DE VACACIONES



Hace dos o tres veranos −ahora no lo recuerdo, pero fue por estos días−, me fui de vacaciones a California. Concretamente, a Santa Bárbara. Me fui con Junie, Arthur, Warren y un perro vagabundo que adoptaron. Y aunque el viaje fuera un desastre, y los tres no dejaran de molestarse ni de discutir en ningún momento, fue, increíblemente, uno de los viajes más bonitos que recuerdo.
Ya el comienzo de esta novela promete −pues se trata de una novela. Supongo que no he engañado a nadie. Pero tampoco he mentido. Para mí, engancharme en un libro es realmente irme de vacaciones−. Pero, como iba diciendo, el comienzo es de los que incitan al lector a seguir:

“Una vez, había tres enfermos que se conocieron en el hospital, y que decidieron vivir juntos.

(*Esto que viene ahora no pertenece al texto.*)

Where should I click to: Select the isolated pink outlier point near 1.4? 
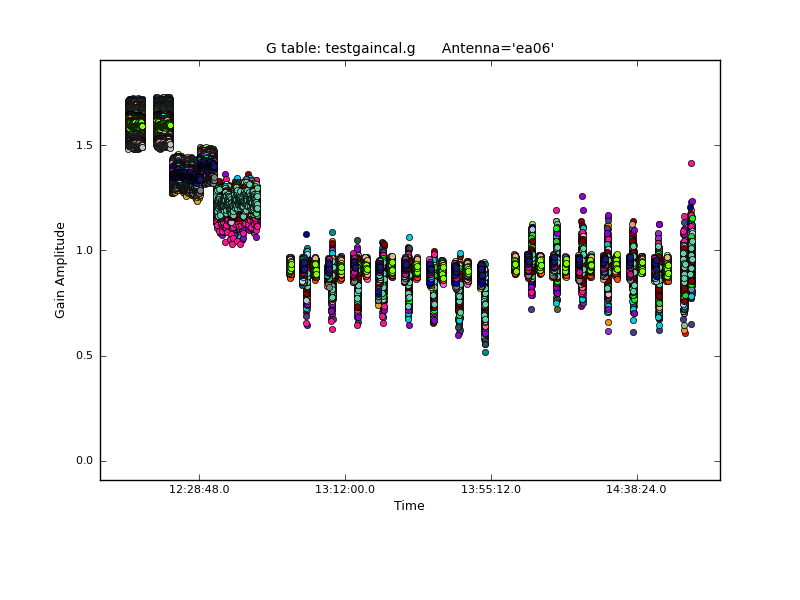coord(691,163)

Adoptaron esta decisión debido a que no tenían lugar al que ir cuando les dieran el alta.
Pese a que estos tres enfermos se peleaban con frecuencia, y se atormentaban entre sí, ya que, en tanto en cuanto sabían, nada tenían en común, lo cierto es que se complementaban en cierta extraña manera, formando un raro conjunto parecido al que forman las tres esferas anunciadoras de las casas de empeño.”

Es una buena historia. Os la recomiendo. De lector a lector.